To build the docker image, start the container and test it:

$ docker build -t golang-sample .
[+] Building 3.6s (9/9) FINISHED
...

$ docker run -d -p8080:8080 golang-sample
7d087298199b917a1413740a0b92e55d2e37b5cf7e6c6a4763bbfd89af1d25dc

$ curl localhost:8080
Hello world

$ docker stop 7d087298

Multi-stage build

Our example is working great, but along with our binary we also deliver our source code this way:

$ docker run -it --rm golang-sample cat /app/main.go
package main

import (
	"fmt"
	"net/http"
)

func main() {
	http.HandleFunc("/", handler)
	http.ListenAndServe(":8080", nil)
}

func handler(w http.ResponseWriter, r *http.Request) {
	fmt.Fprintf(w, "Hello world")
}

This is because our final image also includes all previous build layers and since we instructed to COPY the source code inside the container image it still resides in the final image.

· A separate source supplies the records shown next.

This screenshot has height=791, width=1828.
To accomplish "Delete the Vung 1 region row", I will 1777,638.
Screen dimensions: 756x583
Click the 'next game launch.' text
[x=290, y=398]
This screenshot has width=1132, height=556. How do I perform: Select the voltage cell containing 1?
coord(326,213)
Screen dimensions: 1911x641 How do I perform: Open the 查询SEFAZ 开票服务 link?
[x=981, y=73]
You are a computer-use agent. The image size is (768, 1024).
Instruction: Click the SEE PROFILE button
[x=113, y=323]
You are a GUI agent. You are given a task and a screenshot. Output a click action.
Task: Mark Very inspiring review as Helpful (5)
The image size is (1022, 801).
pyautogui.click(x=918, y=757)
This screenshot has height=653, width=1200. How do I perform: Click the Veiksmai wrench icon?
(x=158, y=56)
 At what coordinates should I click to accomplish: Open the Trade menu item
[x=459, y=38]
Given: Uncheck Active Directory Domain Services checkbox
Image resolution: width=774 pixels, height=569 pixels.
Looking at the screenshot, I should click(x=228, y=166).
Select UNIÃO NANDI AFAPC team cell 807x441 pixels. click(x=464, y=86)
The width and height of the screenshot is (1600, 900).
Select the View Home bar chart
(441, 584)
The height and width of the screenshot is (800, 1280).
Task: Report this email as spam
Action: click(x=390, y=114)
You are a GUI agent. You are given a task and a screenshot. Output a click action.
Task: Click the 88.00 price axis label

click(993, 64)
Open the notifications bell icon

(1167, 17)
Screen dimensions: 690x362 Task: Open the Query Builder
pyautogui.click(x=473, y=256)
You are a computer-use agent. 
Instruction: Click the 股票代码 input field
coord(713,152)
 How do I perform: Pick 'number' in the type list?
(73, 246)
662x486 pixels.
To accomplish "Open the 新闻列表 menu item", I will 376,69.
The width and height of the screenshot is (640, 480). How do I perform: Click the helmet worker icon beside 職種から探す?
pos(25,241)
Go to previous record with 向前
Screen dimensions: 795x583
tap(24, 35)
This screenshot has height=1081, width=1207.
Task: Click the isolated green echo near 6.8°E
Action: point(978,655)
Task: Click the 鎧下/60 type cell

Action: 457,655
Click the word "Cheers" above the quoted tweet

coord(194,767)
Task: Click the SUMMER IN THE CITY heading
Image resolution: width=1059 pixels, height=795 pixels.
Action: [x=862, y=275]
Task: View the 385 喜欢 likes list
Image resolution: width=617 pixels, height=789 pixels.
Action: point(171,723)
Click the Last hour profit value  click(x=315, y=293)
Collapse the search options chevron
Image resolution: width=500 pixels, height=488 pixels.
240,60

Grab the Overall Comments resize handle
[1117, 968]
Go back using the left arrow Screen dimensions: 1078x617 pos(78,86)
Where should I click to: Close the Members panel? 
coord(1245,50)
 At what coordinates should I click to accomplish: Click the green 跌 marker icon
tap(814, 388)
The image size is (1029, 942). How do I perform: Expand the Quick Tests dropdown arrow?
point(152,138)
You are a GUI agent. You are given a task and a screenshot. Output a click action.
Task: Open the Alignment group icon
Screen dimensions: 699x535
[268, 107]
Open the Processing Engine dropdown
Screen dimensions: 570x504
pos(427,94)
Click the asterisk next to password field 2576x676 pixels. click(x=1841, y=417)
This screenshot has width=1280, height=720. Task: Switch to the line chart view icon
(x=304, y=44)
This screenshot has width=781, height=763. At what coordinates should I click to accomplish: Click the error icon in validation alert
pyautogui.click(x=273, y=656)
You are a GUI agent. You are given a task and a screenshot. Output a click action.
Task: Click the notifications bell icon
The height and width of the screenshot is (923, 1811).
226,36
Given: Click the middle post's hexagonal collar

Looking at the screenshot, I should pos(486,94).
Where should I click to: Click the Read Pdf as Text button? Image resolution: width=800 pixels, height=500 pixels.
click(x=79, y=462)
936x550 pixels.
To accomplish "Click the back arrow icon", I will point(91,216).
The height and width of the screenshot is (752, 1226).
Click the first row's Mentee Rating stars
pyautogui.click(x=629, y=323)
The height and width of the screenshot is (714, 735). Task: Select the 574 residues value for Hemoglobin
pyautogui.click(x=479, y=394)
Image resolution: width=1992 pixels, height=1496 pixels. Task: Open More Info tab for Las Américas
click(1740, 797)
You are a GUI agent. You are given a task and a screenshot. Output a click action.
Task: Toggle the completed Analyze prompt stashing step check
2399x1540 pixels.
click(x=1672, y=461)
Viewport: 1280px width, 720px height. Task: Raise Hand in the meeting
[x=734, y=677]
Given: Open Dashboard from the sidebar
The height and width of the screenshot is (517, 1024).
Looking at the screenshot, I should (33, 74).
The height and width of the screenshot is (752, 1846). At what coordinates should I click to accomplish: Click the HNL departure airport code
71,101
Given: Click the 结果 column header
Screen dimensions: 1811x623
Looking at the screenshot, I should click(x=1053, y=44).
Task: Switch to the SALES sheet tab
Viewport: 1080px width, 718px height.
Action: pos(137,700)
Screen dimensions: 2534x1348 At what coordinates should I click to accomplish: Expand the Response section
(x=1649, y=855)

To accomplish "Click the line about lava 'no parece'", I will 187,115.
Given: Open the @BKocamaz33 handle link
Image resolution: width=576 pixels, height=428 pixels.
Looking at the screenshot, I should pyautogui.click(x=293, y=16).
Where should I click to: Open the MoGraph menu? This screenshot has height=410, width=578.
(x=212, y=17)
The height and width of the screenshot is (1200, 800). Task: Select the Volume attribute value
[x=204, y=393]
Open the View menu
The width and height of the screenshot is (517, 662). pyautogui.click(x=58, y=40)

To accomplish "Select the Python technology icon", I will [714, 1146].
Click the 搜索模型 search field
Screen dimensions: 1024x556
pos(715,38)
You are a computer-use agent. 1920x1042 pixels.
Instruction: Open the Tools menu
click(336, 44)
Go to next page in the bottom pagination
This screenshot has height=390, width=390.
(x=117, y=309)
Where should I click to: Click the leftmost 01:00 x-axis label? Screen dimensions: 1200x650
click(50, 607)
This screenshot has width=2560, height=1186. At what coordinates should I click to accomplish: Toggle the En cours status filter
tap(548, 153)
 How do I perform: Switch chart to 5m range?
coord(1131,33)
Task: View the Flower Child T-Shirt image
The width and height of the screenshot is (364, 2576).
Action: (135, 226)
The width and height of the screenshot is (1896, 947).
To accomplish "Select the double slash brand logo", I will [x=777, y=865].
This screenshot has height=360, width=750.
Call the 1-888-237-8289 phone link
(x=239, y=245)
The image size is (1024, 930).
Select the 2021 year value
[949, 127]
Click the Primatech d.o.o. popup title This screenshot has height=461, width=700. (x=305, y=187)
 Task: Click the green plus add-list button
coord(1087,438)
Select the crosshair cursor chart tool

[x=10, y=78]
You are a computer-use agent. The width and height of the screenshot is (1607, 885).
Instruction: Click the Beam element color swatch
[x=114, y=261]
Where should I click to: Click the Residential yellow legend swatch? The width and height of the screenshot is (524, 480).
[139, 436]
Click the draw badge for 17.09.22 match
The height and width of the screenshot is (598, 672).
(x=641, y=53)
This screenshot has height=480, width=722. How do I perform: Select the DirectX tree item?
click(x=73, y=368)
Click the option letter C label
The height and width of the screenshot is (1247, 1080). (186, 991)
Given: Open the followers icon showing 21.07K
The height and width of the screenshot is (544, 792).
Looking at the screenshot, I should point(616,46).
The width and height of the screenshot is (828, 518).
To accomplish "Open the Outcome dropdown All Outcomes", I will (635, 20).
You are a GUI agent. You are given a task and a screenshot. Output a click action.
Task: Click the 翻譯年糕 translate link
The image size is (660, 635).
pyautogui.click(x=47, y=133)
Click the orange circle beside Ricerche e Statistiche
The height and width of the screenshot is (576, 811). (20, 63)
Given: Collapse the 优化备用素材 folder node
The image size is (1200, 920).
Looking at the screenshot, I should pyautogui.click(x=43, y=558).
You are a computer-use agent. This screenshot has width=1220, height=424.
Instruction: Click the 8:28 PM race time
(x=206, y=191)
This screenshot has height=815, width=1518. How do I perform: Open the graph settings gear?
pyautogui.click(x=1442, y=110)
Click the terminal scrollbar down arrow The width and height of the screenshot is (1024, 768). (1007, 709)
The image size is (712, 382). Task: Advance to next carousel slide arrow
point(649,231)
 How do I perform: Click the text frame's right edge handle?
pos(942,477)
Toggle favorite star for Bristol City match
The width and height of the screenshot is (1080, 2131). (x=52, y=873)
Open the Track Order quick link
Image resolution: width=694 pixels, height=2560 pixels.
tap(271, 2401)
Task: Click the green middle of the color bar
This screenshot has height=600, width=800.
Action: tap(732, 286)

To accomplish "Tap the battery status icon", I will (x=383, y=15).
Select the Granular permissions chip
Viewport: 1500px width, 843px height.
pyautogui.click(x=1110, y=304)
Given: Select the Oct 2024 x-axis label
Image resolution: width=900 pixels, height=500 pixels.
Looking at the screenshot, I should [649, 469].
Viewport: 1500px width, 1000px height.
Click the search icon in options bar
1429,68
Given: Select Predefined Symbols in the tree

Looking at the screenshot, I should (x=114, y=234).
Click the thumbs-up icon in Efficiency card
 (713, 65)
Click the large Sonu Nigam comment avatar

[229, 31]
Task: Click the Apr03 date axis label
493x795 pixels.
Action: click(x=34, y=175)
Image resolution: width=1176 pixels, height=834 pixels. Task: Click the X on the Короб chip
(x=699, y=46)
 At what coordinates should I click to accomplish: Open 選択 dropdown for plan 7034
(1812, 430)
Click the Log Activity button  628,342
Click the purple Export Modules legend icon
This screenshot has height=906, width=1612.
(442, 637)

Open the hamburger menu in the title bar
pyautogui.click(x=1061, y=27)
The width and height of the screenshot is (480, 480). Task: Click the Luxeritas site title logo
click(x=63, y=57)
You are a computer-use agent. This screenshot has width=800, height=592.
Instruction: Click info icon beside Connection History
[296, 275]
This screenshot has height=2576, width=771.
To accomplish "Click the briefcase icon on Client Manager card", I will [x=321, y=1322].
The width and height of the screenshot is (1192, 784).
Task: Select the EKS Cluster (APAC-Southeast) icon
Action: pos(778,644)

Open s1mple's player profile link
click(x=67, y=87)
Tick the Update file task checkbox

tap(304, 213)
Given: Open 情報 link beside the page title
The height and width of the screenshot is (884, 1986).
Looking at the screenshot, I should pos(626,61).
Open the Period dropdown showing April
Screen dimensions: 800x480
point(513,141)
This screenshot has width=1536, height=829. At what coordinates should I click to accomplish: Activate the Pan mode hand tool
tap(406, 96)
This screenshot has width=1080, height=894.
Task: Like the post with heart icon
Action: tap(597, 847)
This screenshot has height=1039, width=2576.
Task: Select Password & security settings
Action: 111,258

In order to resolve this we’ll split the build process in two images:

# Dockerfile

# Build image
FROM golang:1.14.2-alpine AS build
WORKDIR /app
COPY main.go .
RUN go build -o ./out/app .

# Runtime image
FROM alpine:3.9
COPY --from=build /app/out/app /usr/local/bin/app
EXPOSE 8080
CMD ["/usr/local/bin/app"]

Let’s do the build, run & test cycle again now:

$ docker build -t golang-sample .
[+] Building 3.6s (9/9) FINISHED
...

$ docker run -d -p8080:8080 golang-sample
f62c06302497d3a13ed036f98009dd054c506c1b1adcf0bdd4f92514a013f64a

$ curl localhost:8080
Hello world

$ docker stop f62c0630

It works and as added bonus the source code is not included now on the final image:

$ docker run -it --rm golang-sample ls /app
ls: /app: No such file or directory

Web Server using Gin

Let’s expand our example now to be able to include multiple files and module dependencies.

First of all we need to generate our own go.mod:

$ go mod init example.com/golang-sample
go: creating new go.mod: module example.com/golang-sample

$ cat go.mod
module example.com/golang-sample

go 1.15

Let’s use gin as HTTP web framework:

$ go get -u github.com/gin-gonic/gin

Now let’s update the main.go with the following:

// main.go

package main

import "github.com/gin-gonic/gin"

func main() {
	r := gin.Default()
	r.GET("/", func(c *gin.Context) {
		c.String(200, "hello world")
	})
	r.Run("0.0.0.0:8080")
}

Follow the same steps as before to run it locally and test it, it performs the same but uses a module dependency.

In order to package it though, we need to add more files than simply the main.go, so let’s update our Dockerfile:

# Dockerfile

# Build image
FROM golang:1.14.2-alpine AS build
WORKDIR /app
COPY . .
RUN go mod download
RUN go build -o ./out/app .

# Runtime image
FROM alpine:3.9
COPY --from=build /app/out/app /usr/local/bin/app
EXPOSE 8080
CMD ["/usr/local/bin/app"]

This will copy all files from our app in the container image, download the module deps and then build our binary before sending it to the runtime image.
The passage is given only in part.